Bon Iver – i,i
Jagjaguwar
2019
Fred Natuzzi
Bon Iver – i,i
Trois ans après le virage musical de 22, A Million, Bon Iver aka Justin Vernon revient avec un quatrième opus, i,i. Un titre assez mystérieux pour un album censé clôturer un cycle de saisons. For Emma, Long Ago symbolisait l’hiver, Bon Iver le printemps, 22, A Million l’été (ah bon ?) et ce i,i l’automne. Autant les deux premiers ont donné un renouveau à la folk atmosphérique, autant les deux derniers servent une saveur électronique. Bien entendu, cela serait trop réducteur, l’univers de Vernon étant assez travaillé et chiadé pour ne se limiter qu’à cela. Mais comme sur le précédent, on retrouvera vocoder, superposition de voix et déstructuration. Par contre, le tout est plus chaleureux et parfois organique. Le retour de la guitare est apprécié et on se plaît à retrouver les anciennes sensations qu’avaient provoqué les débuts du groupe. Alors, est-ce la fin après ce cycle ou Vernon reviendra-t-il avec autre chose pour Bon Iver ? Lui seul le sait (ou pas !).
Un sentiment mi-figue mi-raisin se dégage de l’écoute de i,i. Déjà, certains morceaux sont enrobés d’un titre mystérieux, qu’on ne comprend qu’à peine. Quelques-uns sont bien développés, d’autres trop courts, d’autres encore semblent embryonnaires. Mais ils forment un tout, comme pour l’album précédent. Le voyage pour aller au bout est normalement ce qui a de plus passionnant, même si la fin est décevante. « Happiness Is The Road » comme le chanterait Steve Hogarth. Comme pour la série « Lost », quoi ! Mais là, arrivé au bout des morceaux, on se demande « pourquoi ? ». Comme pour la série « Lost » aussi oui… Alors on retient des bribes, des fragments, des moments carrément géniaux, mais peu de chansons entières sauf « Hey, Ma », « Faith » ou « Naeem ». Pourtant, avec « iMi », on avait quelques espoirs mais le côté foutraque de l’ensemble ne permettait pas une complète harmonie ou adhésion. On en ressort aussi quelques émotions poignantes comme seule la voix de Justin Vernon peut en créer. « Marion » et sa simplicité folk en est le parfait témoignage.
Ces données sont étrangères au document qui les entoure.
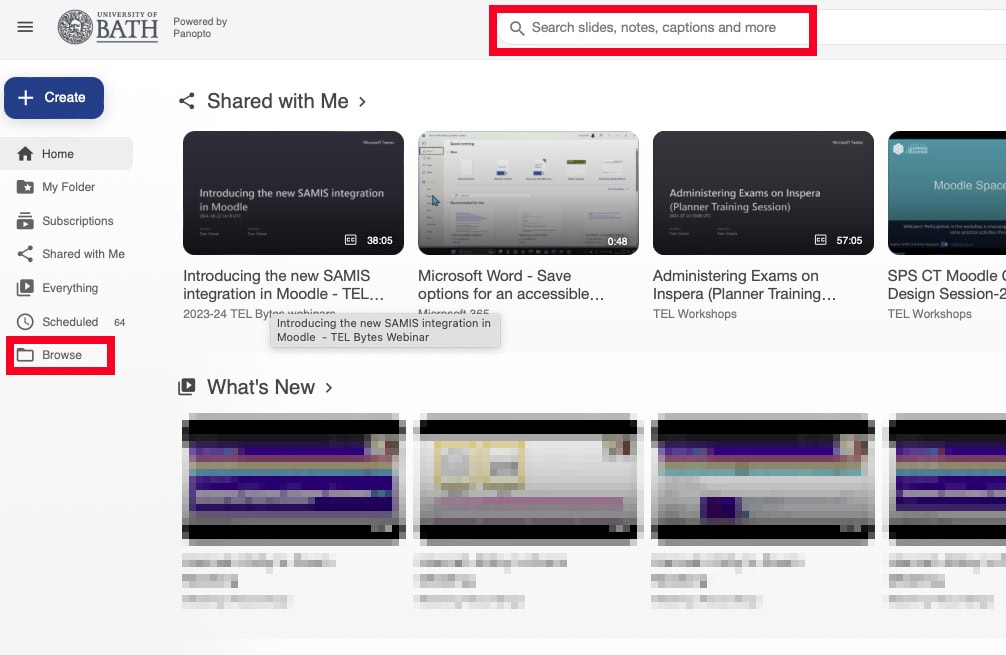Viewport: 1006px width, 655px height.
Task: Click the What's New heading
Action: (x=260, y=387)
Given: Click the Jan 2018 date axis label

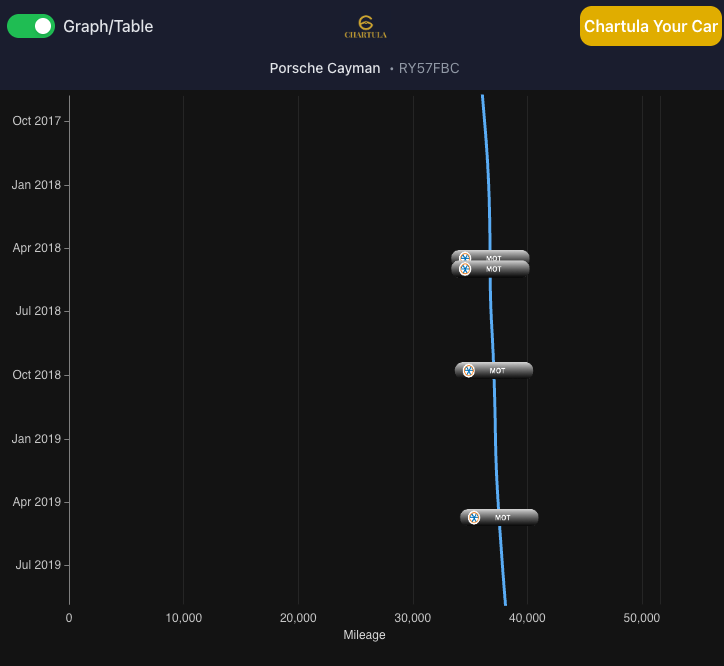Looking at the screenshot, I should click(x=36, y=185).
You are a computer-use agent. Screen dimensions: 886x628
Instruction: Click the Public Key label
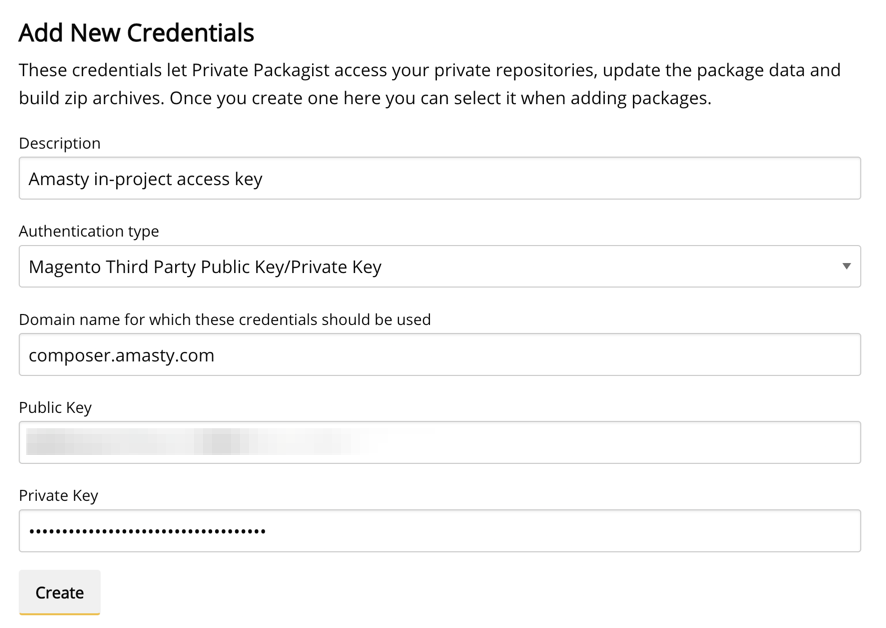pos(55,407)
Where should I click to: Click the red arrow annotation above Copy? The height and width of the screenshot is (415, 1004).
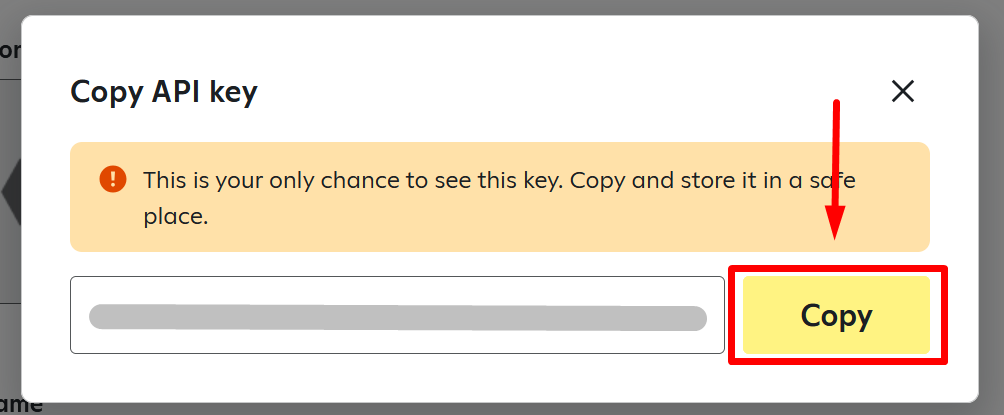[835, 170]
Évidemment, l’ensemble est très créatif, demandeur, mais quelque chose d’insaisissable s’en échappe. Comme si le puzzle musical devait inspirer l’auditeur plutôt que de montrer que son créateur a été inspiré. Alors on écoute, on réécoute, on apprécie mieux certains passages, on raccroche certains wagons mais il y a toujours quelque chose qui nous échappe. Le sens de tout cela ? Peut-être.
Bon Iver propose une nouvelle fois un patchwork d’émotions musicales où l’on se plonge et se perd. On erre dans des paysages folk ou électroniques, urbains ou classiques, sans vraiment savoir où on va, ni pourquoi on y va. Mais on y va quand même, poussé par la voix fascinante de Vernon et curieux de savoir jusqu’où on ira. Sauf qu’à la fin, on ne sait pas trop où on est arrivé. Soit on refait le voyage, soit on reste sur le quai. A ce petit jeu-là, il faut espérer que Vernon soit gagnant, en souhaitant que le prochain cycle soit un peu plus structuré et construit solidement car l’errance proposée ici, même si elle est plus convaincante que sur l’opus précédent, s’avère parfois lassante ou indigeste, malgré d’énormes moments musicaux, malheureusement fugaces.